**Work required:** Only the lines below from the one containing "Click the KOPI stock code 0338" to the one containing "Viewport: 790px width, 756px height." should be repeated, both included and unchanged.

[Data to examine — start]

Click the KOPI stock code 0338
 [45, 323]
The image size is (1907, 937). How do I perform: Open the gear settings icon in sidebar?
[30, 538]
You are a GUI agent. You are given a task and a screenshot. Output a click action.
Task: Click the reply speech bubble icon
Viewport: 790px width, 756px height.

[Data to examine — finish]
[Data to examine — start]

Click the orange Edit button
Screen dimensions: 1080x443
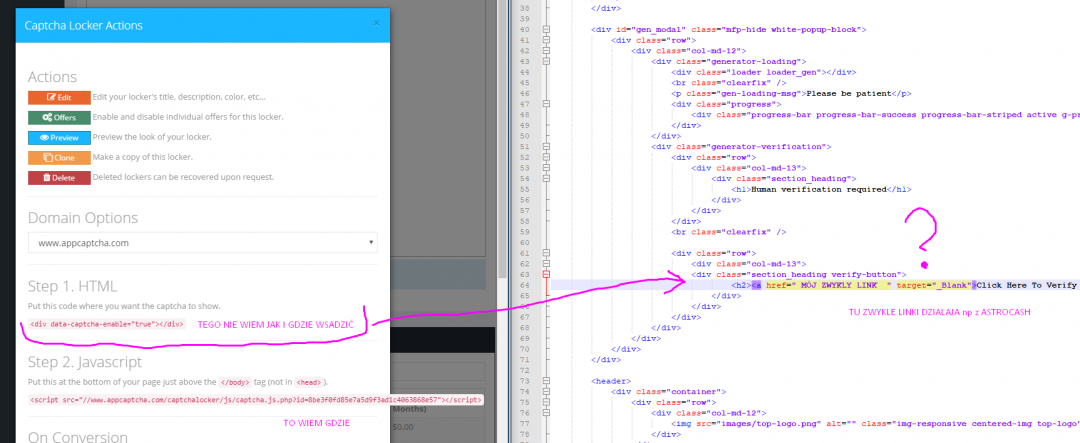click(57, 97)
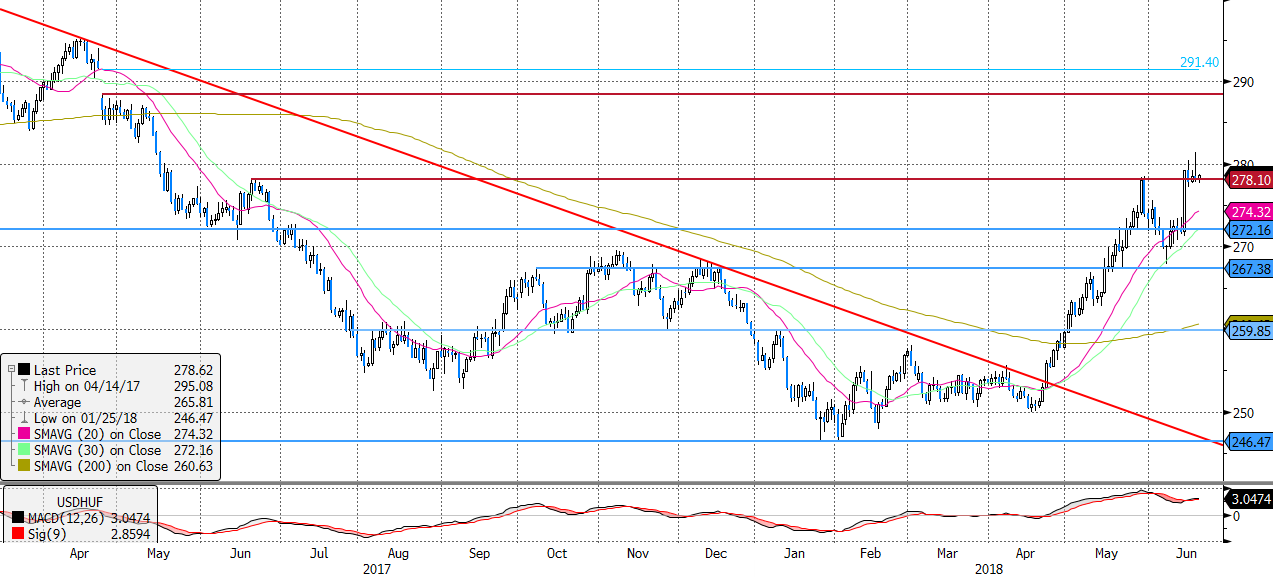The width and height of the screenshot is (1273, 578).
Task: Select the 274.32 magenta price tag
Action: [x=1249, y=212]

[Data to examine — finish]

**Solution to this task:**
Click the KOPI stock code 0338
 [45, 323]
The image size is (1907, 937). How do I perform: Open the gear settings icon in sidebar?
[30, 538]
You are a GUI agent. You are given a task and a screenshot. Output a click action.
Task: Click the reply speech bubble icon
Viewport: 790px width, 756px height.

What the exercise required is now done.